A committee was appointed to meet six lawyers, and were in despair when they learned the ultimatum of the great Dictator. With the terms demanded, they had no inclination to comply, but sent J. Fowler to me with the contract they were required to sign.
This bound the company in a bond of $10,000 actual payment, that the St. Cloud Visiter should publish in its columns a card from Mr. Shepley, of which a copy was appended, and which stated that the destruction of the office was not for any political cause, but was solely on account of an attack made by its editor on the reputation of a lady. Also, that said Visiter should never again discuss or refer to the destruction of its office.
Fowler burned with indignation, and was much surprised when I returned the paper, saying that I would comply with these demands. He protested that I should not—that they had set out to defend the freedom of the press.
“Which you cannot do,” I remarked. “You sign that paper just as you would hand your money to a robber who held a pistol to your head and demanded it. There is a point at which the bravest must yield, where resistance is madness, and you have reached this point. The press is mine, leave its freedom to me. Defend me from brute force and do your duty to your families.”
He returned to the consultation room, where every one was surprised at my compliance. They had all given me credit for more pluck, but since I surrendered, the case was lost. The contract was signed, the bond executed, and everything made tight and fast as law could make it. The friends of free press were indignant, but bided their time. Stephen Miller, a nephew of my mother-in-law, and afterwards governor of Minnesota, was on a visit to Harrisburg during all this trouble, and when he returned, he flew into a towering rage over what he termed the cowardly backdown of the printing company, and published a card in the St. Paul papers, washing his hands of it.

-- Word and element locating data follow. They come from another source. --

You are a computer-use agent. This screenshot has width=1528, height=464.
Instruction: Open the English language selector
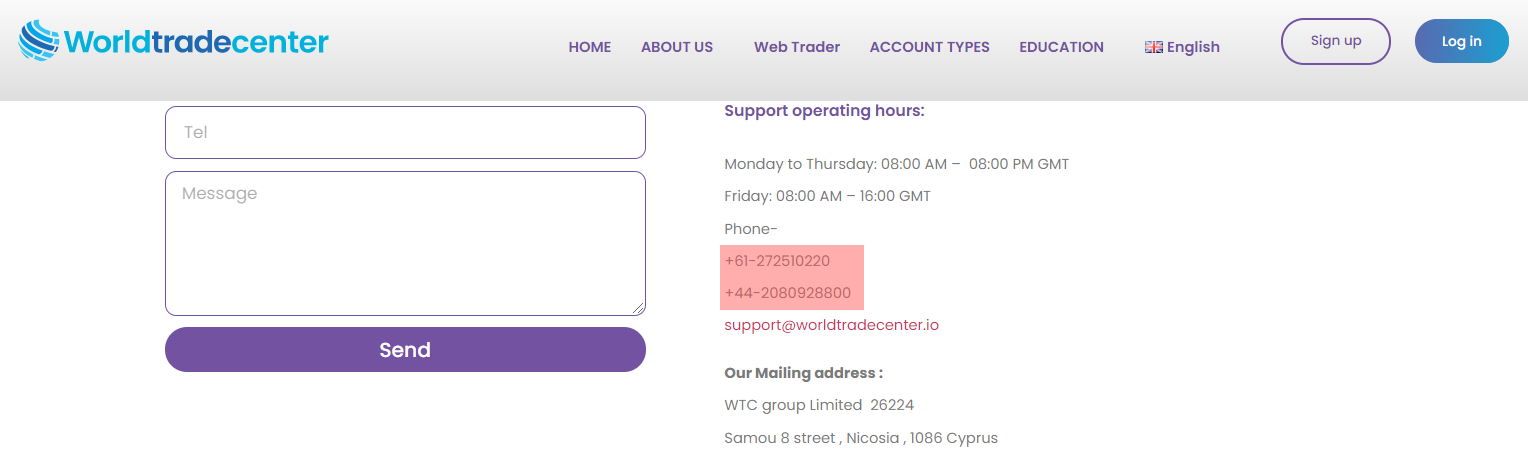[x=1192, y=47]
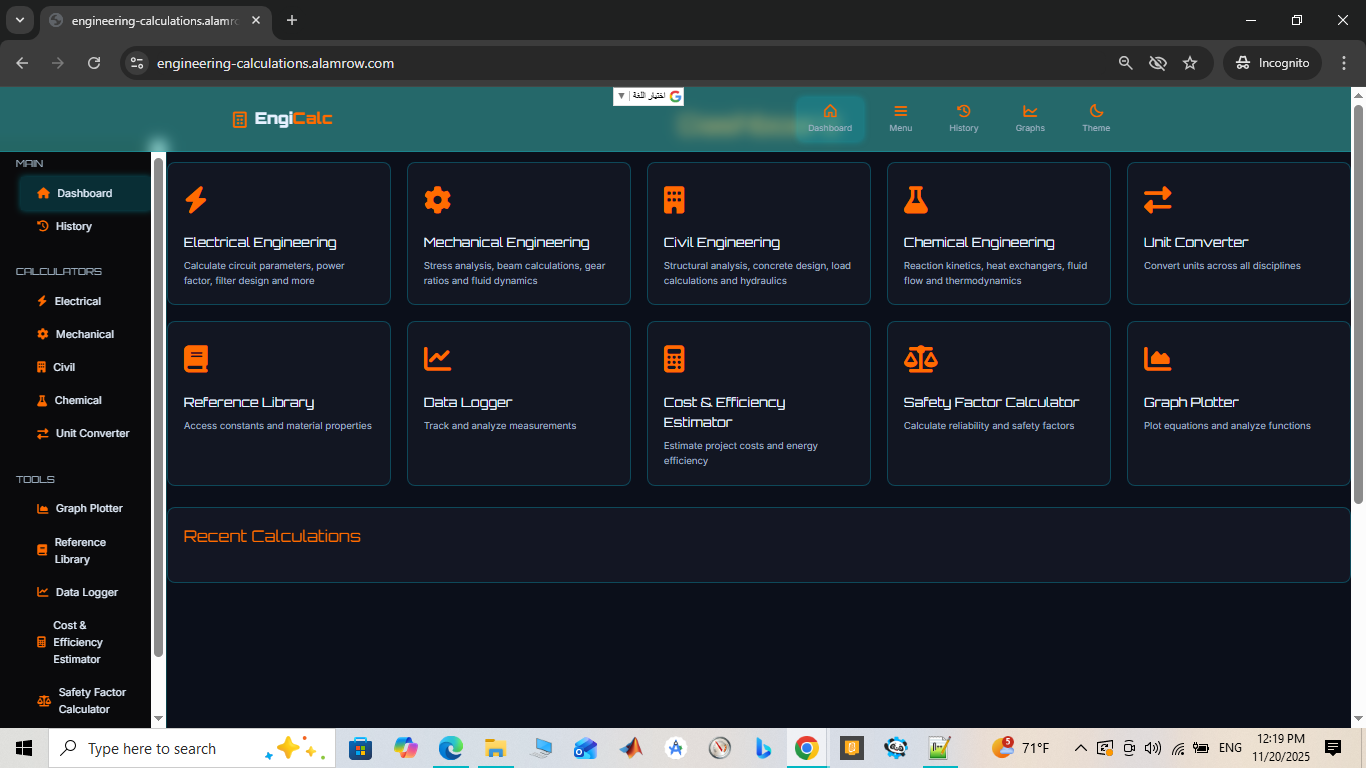
Task: Select Graph Plotter in sidebar Tools
Action: [x=88, y=508]
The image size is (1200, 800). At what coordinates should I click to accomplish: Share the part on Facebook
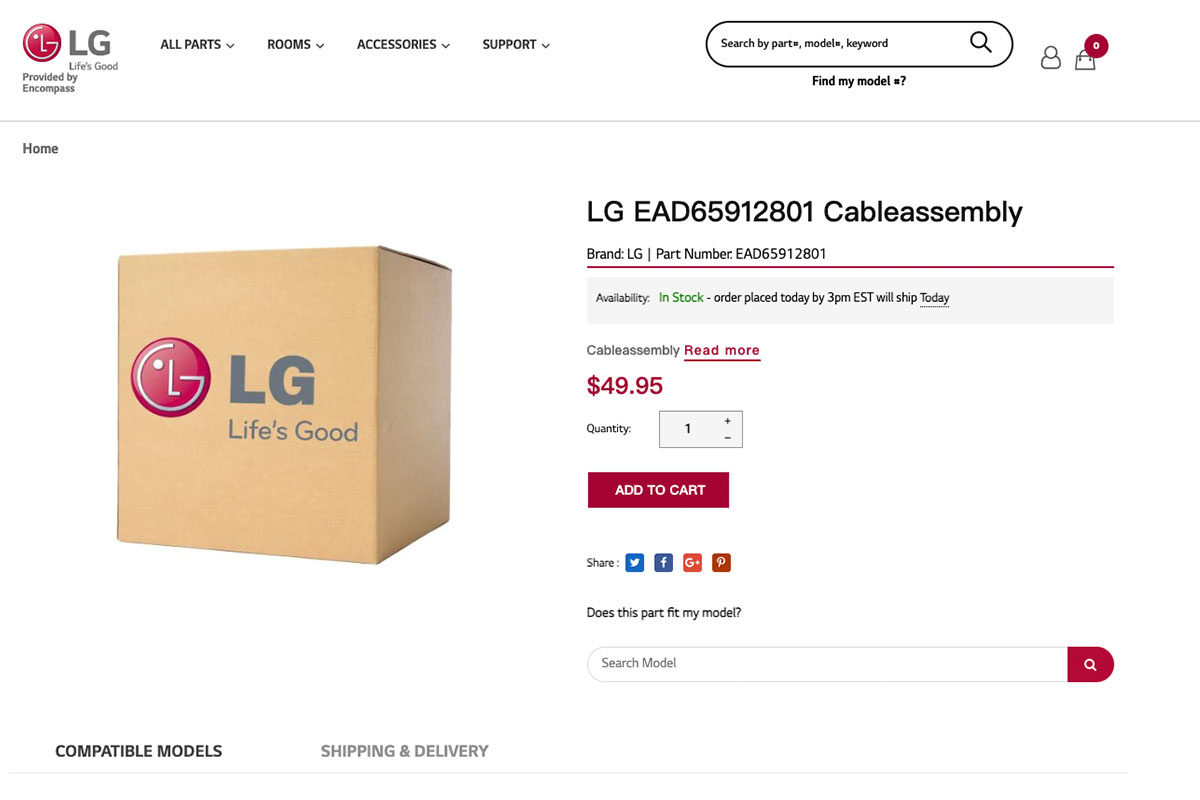pyautogui.click(x=663, y=563)

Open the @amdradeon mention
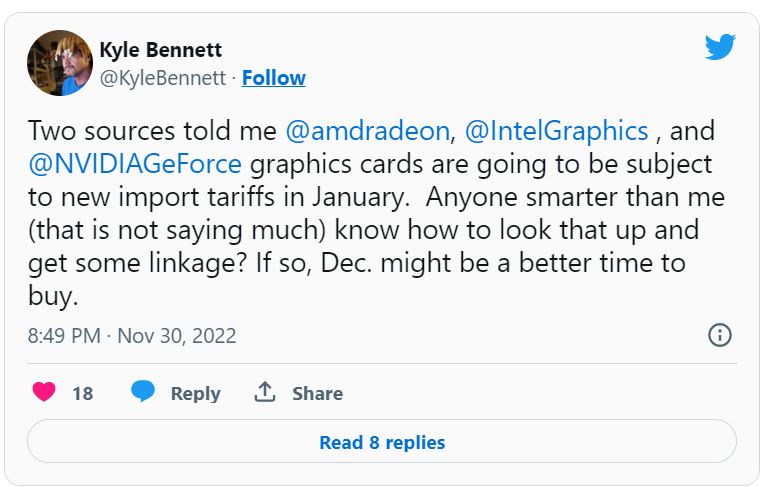coord(367,131)
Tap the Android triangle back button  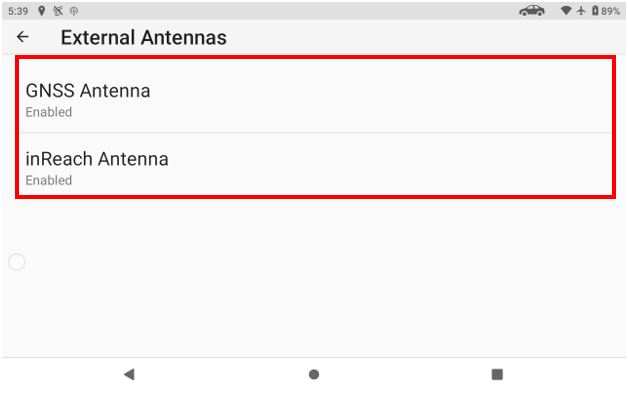coord(129,374)
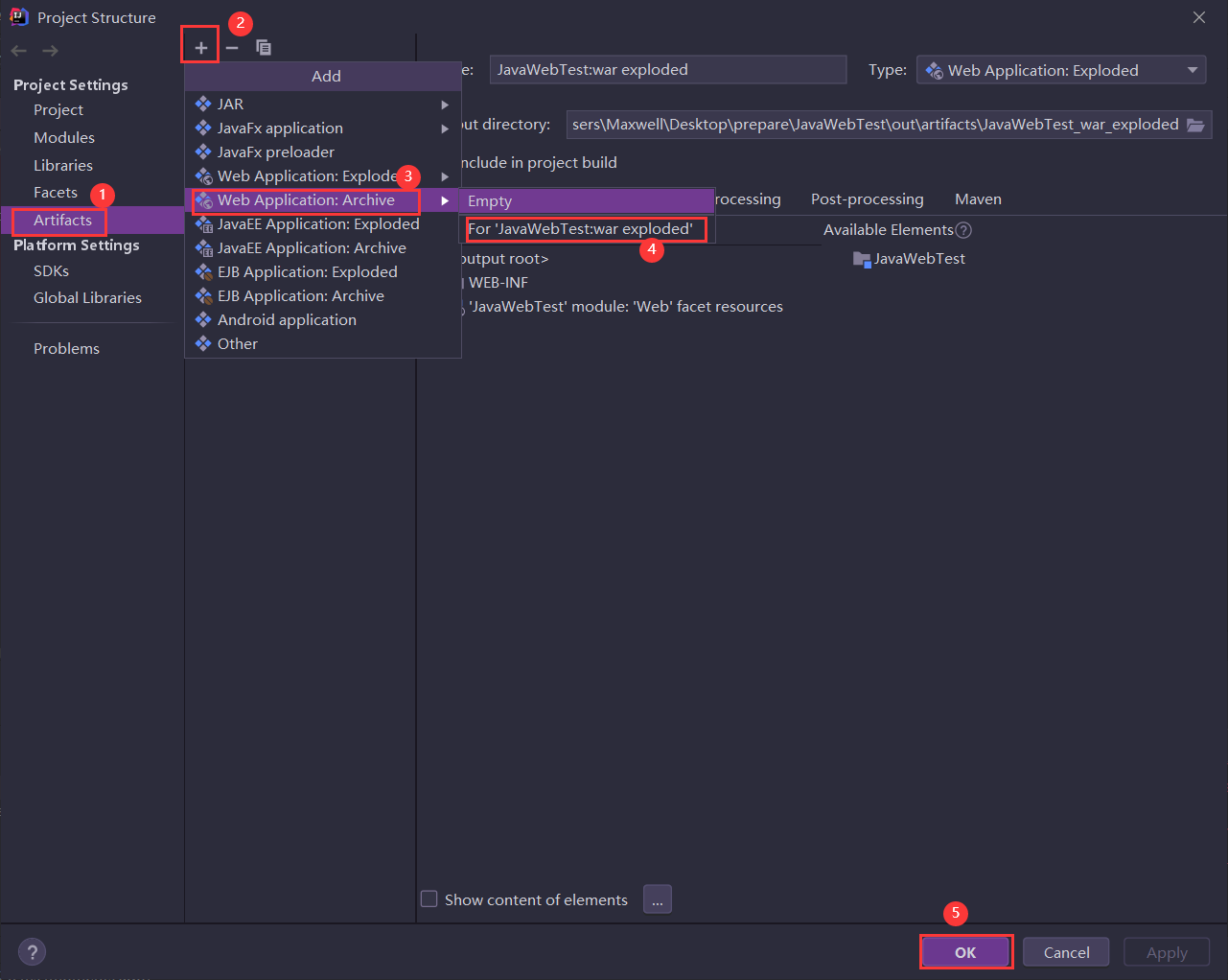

But to the victors belong the spoils and glory, and now they made much of them. Ladies got out their silks, their jewels and their laces. There were sounds of revelry by night, where fair women and gallant men drew around the social board, on which sparkled the wine-cup and glimmered the yellow gold, to be taken up by the winner. Champagne was drunk in honor of the famous victory, hands were shaken over it, stray sheep were brought back into the true Democratic fold, and late opinions about presses and types were forgotten.